Inquéritos Administrativos Instaurados

(i) Inquérito Administrativo CVM nº 19957.005388/2017-11: instaurado em 30/5/2017, para o prosseguimento e aprofundamento das apurações iniciadas no âmbito do Processo Administrativo 19957.004545/2017-71, aberto em 19/5/2017, para analisar a atuação da JBS S.A. no mercado de dólar futuro.

(ii) Inquérito Administrativo CVM nº 19957.005390/2017-90: instaurado em 30/5/2017, para o prosseguimento e aprofundamento das apurações iniciadas no âmbito do Processo Administrativo 19957.004548/2017-12, aberto em 19/5/2017, para analisar negociações do acionista controlador da JBS S.A. (a FB Participações S.A.) com ações de emissão da companhia.

Processos de Fiscalização Externa (Inspeções) instaurados

(i) Processo Administrativo 19957.004765/2017-02: aberto em 23/5/2017, por solicitação da Superintendência de Normas Contábeis e de Auditoria - SNC. Trata-se de inspeção no auditor independente BDO RCS Auditores Independentes, sobre determinados procedimentos de auditoria realizados nas demonstrações financeiras da JBS S.A. do período de 2013 a 2016. Status: em andamento na Gerência de Fiscalização Externa 3 – GFE-3/SFI.

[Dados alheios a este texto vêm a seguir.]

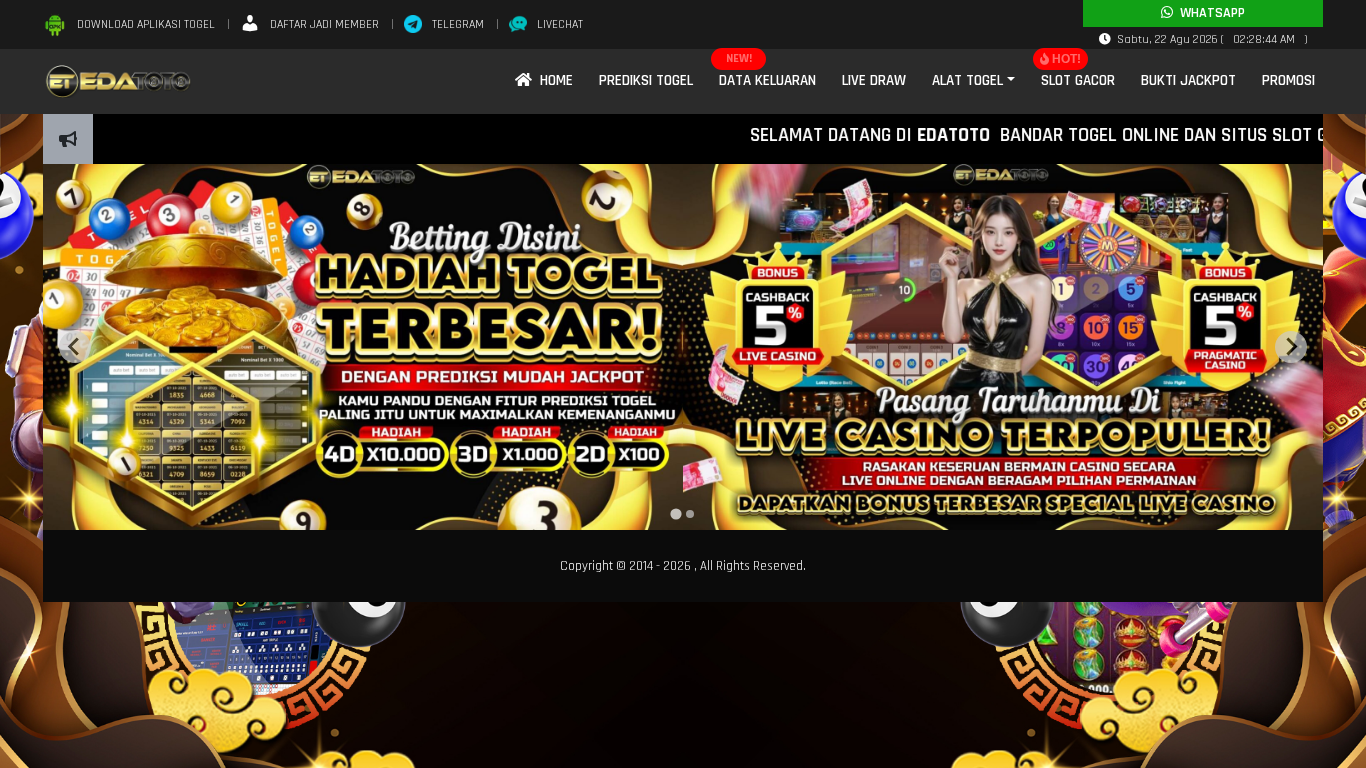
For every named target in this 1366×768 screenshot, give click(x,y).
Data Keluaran (767, 80)
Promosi (1288, 80)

(ii) Processo Administrativo 19957.004770/2017-15: aberto em 23/5/2017, por solicitação da Superintendência de Normas Contábeis e de Auditoria - SNC. Trata-se de inspeção por demanda no auditor independente KPMG Auditores Independentes, sobre determinados procedimentos de auditoria realizados nas demonstrações financeiras da JBS S.A. do período de 2009 a 2012. Status: em andamento na Gerência de Fiscalização Externa 4 – GFE-4/SFI.